Sábelo: -dice el criado de «Las Coéforas»-, los muertos matan a los vivos. Importa recordar esta advertencia. Importa recordar que la influencia de los muertos puede ser tan perniciosa hoy como ayer, cuando Ortega trataba de liberar a sus contemporáneos de los fantasmas de El Escorial y el Castillo de Montjuich y el Cid Campeador y Carlomagno y los celtíberos, que adoraban a la muerte. Importa decir que el reaccionarismo radical no se caracteriza por su desamor a la modernidad, sino por la manera de tratar el pasado, y que esto es lo que da a nuestros nacionalistas y a muchos de nuestros progresistas la apariencia decimonónica y rancia de los más grotescos personajes de Galdós.

Toléreseme un apunte: la alusión a los derechos históricos procede de dos desdichadas operaciones realizadas con el pasado, el fatalismo y el anacronismo. Considerar que las cosas solamente fueron como debían ser es quitar a los hombres su voluntad en la historia, cuando ésta, como recuerda Raymond Aron al subrayar la necesidad de plantearnos futuribles, es siempre un proceso abierto. Imponer como derecho lo que fueron privilegios de una minoría medieval es devolver las sociedades al reino del agravio; es arrancar a los viejos, viejísimos, antepasados de su antigua esfera de vitalidad, sentándolos en su trono, bien muertos, para que rijan las almas; y, por supuesto, es decir a la gente que vive en nuestro tiempo que los problemas que tiene fueron vividos de la misma forma por aquellos. Como si habláramos de un carácter eterno sometido a una sola y perpetua manera no sólo de comprender la vida, sino de resignarse a ella.

No es la comunidad anterior, pretérita, tradicional e inmemorial la que proporciona título para la convivencia política, sino la comunidad futura en el efectivo hacer. No lo que fuimos o soñamos que fuimos ayer, sino lo que vamos a hacer mañana juntos. De aquí la Unión Europea. También de aquí que España no halle solución mientras sus políticos, o al menos los que gobiernan, no hablen y actúen como gentes verdaderamente contemporáneas que sientan bajo sí palpitar todo el subsuelo histórico, que conozcan la altitud presente de la vida y repugnen todo gesto arcaico y silvestre. Necesitamos de la historia íntegra para ver si logramos escapar de ella, no recaer en ella.

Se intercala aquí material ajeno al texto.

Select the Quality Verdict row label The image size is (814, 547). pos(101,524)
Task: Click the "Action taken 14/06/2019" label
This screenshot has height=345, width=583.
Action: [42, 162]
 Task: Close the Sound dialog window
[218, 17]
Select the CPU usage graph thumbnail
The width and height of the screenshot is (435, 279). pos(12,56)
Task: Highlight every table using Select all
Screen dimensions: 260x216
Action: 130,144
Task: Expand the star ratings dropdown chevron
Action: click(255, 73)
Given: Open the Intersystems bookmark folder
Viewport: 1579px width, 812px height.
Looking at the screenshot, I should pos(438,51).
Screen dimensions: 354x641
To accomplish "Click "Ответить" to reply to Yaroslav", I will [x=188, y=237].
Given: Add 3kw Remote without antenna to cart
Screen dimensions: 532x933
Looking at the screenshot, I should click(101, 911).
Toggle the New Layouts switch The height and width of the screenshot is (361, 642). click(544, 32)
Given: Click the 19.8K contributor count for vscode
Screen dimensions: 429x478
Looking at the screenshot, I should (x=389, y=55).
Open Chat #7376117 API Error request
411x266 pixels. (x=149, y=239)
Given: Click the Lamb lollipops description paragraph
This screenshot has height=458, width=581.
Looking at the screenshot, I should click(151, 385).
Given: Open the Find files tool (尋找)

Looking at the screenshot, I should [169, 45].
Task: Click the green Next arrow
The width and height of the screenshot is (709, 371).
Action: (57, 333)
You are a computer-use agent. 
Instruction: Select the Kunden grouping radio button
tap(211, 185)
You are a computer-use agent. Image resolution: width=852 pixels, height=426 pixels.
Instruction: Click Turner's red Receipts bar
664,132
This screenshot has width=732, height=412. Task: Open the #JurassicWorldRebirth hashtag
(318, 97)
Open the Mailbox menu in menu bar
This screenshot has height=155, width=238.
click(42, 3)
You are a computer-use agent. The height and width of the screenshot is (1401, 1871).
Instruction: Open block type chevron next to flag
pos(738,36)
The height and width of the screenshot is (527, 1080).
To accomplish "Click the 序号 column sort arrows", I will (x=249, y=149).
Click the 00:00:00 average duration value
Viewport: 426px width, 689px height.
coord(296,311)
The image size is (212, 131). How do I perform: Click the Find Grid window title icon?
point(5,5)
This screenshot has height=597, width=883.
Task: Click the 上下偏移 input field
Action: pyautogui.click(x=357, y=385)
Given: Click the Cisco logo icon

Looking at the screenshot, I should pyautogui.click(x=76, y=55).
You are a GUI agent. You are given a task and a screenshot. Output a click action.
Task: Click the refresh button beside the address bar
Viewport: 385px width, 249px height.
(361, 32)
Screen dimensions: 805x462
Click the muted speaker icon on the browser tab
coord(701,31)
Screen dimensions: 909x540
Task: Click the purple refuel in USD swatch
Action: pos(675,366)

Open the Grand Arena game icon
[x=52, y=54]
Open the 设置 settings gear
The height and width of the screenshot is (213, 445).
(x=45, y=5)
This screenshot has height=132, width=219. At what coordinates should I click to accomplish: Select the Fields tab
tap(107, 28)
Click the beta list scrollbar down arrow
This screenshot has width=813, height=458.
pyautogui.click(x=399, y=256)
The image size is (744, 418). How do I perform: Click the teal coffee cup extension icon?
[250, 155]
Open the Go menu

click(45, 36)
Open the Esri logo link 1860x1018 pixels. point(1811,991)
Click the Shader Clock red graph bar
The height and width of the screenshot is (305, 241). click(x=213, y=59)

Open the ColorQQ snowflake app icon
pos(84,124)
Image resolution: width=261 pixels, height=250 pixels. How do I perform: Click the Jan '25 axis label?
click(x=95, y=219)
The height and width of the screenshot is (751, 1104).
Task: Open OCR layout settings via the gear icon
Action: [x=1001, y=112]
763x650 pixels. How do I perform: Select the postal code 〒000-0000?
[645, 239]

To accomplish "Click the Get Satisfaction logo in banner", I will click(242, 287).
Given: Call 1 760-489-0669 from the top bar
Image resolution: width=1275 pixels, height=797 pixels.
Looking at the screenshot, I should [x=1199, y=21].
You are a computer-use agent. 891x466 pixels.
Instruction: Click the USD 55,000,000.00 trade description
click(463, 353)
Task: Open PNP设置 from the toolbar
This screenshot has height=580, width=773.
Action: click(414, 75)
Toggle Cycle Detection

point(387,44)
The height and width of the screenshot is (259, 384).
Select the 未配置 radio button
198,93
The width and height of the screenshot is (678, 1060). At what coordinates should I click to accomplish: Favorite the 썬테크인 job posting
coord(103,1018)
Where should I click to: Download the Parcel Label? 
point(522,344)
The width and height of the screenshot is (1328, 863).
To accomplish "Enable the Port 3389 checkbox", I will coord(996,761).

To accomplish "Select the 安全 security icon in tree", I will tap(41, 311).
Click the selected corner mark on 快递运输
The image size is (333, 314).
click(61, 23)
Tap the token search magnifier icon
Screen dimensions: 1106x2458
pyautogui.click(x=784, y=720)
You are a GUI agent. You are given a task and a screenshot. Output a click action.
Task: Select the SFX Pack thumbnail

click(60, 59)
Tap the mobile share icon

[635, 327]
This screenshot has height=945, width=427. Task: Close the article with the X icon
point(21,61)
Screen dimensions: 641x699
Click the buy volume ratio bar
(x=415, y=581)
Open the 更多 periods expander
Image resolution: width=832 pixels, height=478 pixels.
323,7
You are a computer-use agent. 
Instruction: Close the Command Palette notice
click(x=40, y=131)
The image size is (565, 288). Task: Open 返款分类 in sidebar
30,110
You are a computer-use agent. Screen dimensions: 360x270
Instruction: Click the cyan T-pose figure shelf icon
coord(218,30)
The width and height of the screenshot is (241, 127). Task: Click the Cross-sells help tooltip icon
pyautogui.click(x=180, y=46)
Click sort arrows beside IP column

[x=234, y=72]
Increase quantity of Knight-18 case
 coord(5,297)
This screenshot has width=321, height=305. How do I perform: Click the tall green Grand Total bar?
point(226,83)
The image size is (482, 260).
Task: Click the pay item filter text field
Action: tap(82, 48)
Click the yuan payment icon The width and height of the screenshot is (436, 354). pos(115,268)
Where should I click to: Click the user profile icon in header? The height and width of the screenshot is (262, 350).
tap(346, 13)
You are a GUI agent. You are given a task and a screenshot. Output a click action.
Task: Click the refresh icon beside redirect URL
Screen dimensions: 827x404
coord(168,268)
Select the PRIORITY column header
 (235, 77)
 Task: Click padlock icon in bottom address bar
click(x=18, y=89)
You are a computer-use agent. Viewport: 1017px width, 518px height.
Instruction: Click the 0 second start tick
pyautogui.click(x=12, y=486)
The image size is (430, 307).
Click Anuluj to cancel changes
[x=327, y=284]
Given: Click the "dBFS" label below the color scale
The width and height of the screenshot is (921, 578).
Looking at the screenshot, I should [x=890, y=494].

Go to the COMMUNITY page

Lo que conviene es su desdramatización, arrebatarle su lógica providencial, además de otoñar esa mirada interesada que sólo responde a intereses actuales, nunca a impresiones reales de nuestros antepasados, a quienes los malos literatos casi siempre hacen partir para la guerra de los Treinta Años.

Desdramatizar significa también acabar con uno de los mitos que amargan nuestra existencia: la anomalía de España. ¿Por qué es tan diferente esta España plural? ¿Por qué habría de ser distinta la construcción nacional de España a la conflictiva construcción de naciones como la alemana, la francesa o la italiana? España es tan plural como puede serlo Alemania, o como lo es Italia, y Francia. Hay que recordar que sólo la casualidad histórica y las almas armadas han hecho que Baviera o Nápoles no sean estados independientes, de la misma forma que han hecho que Irlanda lo sea, mientras que Gales no. ¿Deseamos vivir una Europa en la que todos los europeos tengan motivos para levantar sus identidades premodernas, su ser privilegiado, su diferencia jerárquica de Antiguo Régimen frente a los estados nacidos de las revoluciones liberales?¿Queremos hablar de castas reinantes en las Dos Sicilias, en Borgoña, en Baviera o en Escocia como sujetos europeos? ¿O aceptaremos que el único sujeto moderno es el que ha conseguido saltar sobre esos pretendidos derechos históricos para construirse sobre empresas colectivas de nacionalización, de igualación de ciudadanos, de abolición de privilegios? ¿Cuándo reconoceremos que el proyecto de nación liberal no planteó la ruptura de diversidad alguna, sino la quiebra de privilegios sustentados sobre coartadas identitarias previas a la democracia moderna, y que ésta, como bellamente define María Zambrano, es la sociedad en la cual no sólo es posible sino exigido el ser persona? ¿Hay que repetir y repetir lo obvio: que Cataluña, efectivamente, no fue inventada por la Segunda República, pero que ésta fue la principal fuente de legitimidad de la Generalitat reconstruida por Tarradellas y la reivindicación del Estatuto del 32, y que lo que existió en aquella recordada Monarquía de los Austrias fue el resultado de otra cosa que se llamaba Corona de Aragón?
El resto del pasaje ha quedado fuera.